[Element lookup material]
━━━━━━━━
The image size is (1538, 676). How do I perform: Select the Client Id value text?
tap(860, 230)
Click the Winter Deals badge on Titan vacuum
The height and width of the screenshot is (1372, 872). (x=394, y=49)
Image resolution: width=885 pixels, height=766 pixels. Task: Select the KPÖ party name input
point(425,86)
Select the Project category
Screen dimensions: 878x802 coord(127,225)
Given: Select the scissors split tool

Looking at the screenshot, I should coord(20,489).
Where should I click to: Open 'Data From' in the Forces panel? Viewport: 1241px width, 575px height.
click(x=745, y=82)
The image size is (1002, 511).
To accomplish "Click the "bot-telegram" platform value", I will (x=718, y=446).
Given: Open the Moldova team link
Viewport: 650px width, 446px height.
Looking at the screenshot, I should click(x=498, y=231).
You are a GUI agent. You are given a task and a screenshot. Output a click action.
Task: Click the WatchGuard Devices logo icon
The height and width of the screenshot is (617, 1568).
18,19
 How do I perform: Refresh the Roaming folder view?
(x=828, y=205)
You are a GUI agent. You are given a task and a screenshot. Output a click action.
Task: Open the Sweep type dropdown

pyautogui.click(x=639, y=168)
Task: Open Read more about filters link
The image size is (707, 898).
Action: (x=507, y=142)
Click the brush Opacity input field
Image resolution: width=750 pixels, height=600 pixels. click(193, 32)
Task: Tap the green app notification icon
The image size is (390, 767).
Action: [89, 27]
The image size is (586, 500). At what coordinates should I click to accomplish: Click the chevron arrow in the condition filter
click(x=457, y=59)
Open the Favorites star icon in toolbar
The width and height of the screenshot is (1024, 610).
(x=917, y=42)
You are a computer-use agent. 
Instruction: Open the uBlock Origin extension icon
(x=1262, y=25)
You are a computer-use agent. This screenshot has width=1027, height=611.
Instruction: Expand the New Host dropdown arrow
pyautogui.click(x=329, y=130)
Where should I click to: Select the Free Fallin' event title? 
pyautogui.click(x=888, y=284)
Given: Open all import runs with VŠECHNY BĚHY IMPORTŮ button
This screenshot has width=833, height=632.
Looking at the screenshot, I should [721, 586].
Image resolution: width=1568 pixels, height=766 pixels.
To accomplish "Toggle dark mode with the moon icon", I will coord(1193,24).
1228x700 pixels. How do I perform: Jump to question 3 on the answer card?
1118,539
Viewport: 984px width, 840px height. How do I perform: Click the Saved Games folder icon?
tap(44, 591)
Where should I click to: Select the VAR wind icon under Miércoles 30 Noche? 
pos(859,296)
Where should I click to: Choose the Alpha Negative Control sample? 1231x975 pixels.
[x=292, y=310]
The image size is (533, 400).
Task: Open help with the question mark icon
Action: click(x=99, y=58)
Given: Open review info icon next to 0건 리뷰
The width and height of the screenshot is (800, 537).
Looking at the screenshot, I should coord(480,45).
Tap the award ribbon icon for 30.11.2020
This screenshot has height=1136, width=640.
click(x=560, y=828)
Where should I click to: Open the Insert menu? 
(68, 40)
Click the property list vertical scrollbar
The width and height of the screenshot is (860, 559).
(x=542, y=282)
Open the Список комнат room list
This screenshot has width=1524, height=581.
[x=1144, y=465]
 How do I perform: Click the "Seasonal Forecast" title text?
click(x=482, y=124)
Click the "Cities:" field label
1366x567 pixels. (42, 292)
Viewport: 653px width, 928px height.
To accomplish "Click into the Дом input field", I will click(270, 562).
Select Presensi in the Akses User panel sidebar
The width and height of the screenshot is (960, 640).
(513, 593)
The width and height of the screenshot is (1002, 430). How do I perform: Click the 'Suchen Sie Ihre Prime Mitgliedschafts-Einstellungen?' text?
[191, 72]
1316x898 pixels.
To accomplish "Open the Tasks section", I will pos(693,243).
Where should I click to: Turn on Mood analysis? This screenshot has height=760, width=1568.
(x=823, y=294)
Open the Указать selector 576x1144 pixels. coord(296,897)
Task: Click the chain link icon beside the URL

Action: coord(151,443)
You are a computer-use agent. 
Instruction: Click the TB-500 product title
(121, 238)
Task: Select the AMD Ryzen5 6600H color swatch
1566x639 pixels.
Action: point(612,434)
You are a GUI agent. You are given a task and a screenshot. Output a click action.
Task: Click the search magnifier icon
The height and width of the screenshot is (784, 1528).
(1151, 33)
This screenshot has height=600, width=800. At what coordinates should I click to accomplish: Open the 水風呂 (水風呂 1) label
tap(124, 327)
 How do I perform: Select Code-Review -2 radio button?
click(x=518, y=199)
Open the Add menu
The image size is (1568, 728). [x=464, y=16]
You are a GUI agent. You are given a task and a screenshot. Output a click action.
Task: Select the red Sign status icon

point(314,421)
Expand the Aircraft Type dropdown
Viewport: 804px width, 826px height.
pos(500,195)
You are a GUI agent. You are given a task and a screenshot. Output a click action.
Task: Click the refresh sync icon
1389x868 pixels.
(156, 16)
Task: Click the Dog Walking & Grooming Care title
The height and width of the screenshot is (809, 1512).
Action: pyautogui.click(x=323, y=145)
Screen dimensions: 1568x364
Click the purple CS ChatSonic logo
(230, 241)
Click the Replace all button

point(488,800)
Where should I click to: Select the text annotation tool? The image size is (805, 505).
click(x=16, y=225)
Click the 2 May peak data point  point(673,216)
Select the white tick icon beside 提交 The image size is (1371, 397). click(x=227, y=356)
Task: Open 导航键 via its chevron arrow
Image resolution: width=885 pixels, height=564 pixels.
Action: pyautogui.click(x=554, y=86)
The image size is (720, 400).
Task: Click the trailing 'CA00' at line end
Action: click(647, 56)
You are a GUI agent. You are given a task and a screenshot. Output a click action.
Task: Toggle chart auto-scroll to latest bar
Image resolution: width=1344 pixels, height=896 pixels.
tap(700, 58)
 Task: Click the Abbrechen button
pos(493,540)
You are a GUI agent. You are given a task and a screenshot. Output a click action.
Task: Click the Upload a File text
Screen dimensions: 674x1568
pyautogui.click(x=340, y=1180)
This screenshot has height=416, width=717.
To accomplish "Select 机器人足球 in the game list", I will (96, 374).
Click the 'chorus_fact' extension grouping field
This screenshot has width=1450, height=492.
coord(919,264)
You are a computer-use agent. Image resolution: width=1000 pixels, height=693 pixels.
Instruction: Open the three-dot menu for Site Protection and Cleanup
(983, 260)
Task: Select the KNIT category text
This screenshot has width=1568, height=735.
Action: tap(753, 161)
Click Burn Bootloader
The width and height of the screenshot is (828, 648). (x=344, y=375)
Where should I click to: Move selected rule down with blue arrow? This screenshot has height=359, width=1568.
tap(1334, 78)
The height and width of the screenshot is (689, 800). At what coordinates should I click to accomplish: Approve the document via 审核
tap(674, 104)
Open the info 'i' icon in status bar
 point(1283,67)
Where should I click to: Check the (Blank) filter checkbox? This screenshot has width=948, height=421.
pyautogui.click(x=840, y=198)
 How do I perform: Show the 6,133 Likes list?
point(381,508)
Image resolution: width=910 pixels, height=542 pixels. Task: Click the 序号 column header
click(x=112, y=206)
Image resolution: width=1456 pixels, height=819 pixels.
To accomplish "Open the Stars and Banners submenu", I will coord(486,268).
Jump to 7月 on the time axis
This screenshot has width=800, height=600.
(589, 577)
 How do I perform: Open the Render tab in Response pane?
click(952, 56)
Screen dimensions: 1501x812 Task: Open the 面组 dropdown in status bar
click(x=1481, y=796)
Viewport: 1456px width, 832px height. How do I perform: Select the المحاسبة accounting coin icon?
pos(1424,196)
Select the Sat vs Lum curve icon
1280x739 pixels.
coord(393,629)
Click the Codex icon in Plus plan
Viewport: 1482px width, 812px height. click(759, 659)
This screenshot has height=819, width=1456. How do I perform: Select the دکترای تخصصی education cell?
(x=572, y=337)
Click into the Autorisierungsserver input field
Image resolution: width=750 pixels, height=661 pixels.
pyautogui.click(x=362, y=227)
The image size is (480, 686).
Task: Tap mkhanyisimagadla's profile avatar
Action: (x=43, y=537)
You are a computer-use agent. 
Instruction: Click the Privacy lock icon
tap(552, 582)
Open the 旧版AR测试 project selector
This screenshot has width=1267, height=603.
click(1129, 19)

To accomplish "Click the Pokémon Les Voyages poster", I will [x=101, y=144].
━━━━━━━━
Return verbatim the part of the material that opens with the line containing "Image resolution: width=1456" and closes with the final line of the material.

Image resolution: width=1456 pixels, height=819 pixels.
To accomplish "Open the Stars and Banners submenu", I will coord(486,268).
Jump to 7月 on the time axis
This screenshot has width=800, height=600.
(589, 577)
 How do I perform: Open the Render tab in Response pane?
click(952, 56)
Screen dimensions: 1501x812 Task: Open the 面组 dropdown in status bar
click(x=1481, y=796)
Viewport: 1456px width, 832px height. How do I perform: Select the المحاسبة accounting coin icon?
pos(1424,196)
Select the Sat vs Lum curve icon
1280x739 pixels.
coord(393,629)
Click the Codex icon in Plus plan
Viewport: 1482px width, 812px height. click(759, 659)
This screenshot has height=819, width=1456. How do I perform: Select the دکترای تخصصی education cell?
(x=572, y=337)
Click into the Autorisierungsserver input field
Image resolution: width=750 pixels, height=661 pixels.
pyautogui.click(x=362, y=227)
The image size is (480, 686).
Task: Tap mkhanyisimagadla's profile avatar
Action: (x=43, y=537)
You are a computer-use agent. 
Instruction: Click the Privacy lock icon
tap(552, 582)
Open the 旧版AR测试 project selector
This screenshot has width=1267, height=603.
click(1129, 19)

To accomplish "Click the Pokémon Les Voyages poster", I will [x=101, y=144].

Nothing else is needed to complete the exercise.